======== RAW DATA ========
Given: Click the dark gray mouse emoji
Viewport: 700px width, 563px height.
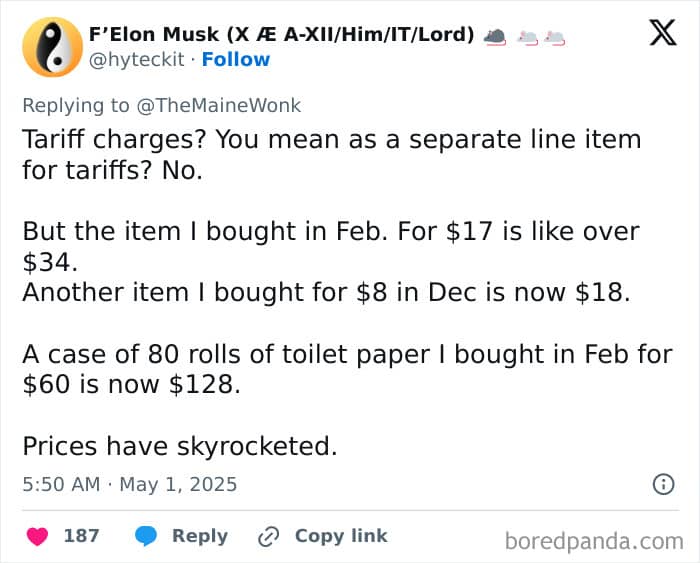Looking at the screenshot, I should point(495,37).
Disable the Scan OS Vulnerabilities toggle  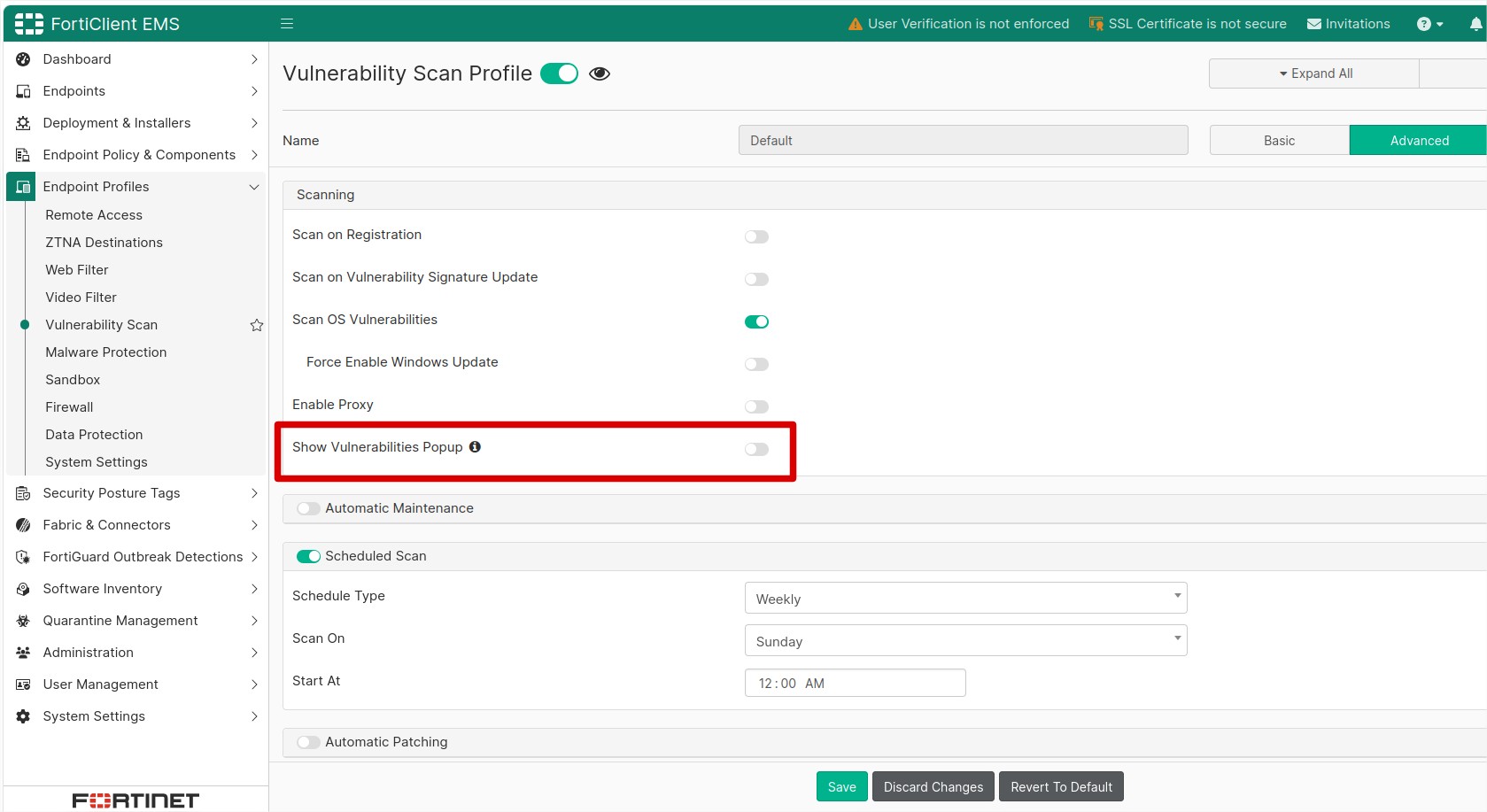[756, 321]
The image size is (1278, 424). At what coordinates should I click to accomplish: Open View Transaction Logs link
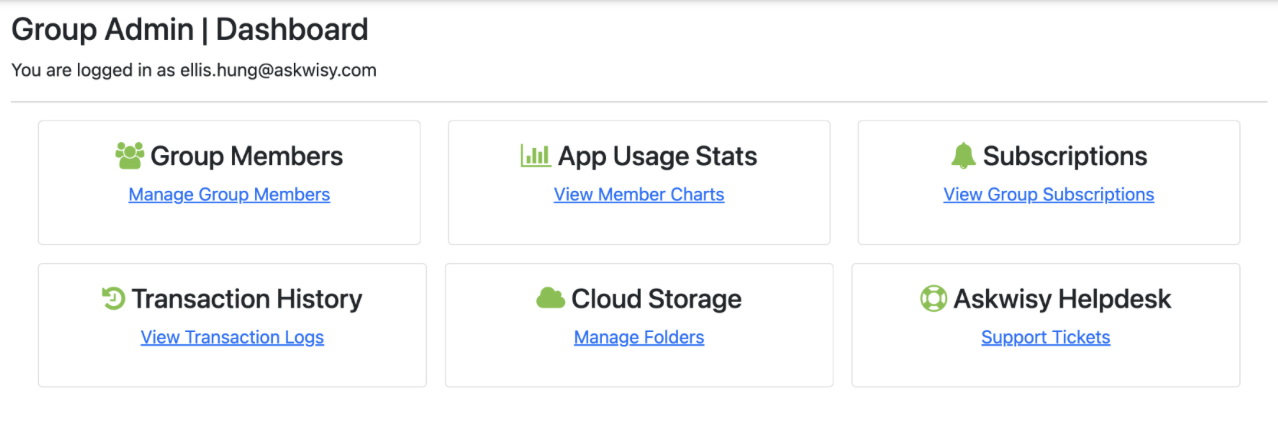point(232,337)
========
Retype exactly the lines above, starting at the line containing "The image size" and ending with the last line, both included; leave out the pictures.

### [EXERCISE RESULT]
The image size is (1278, 424). At what coordinates should I click to accomplish: Open View Transaction Logs link
point(232,337)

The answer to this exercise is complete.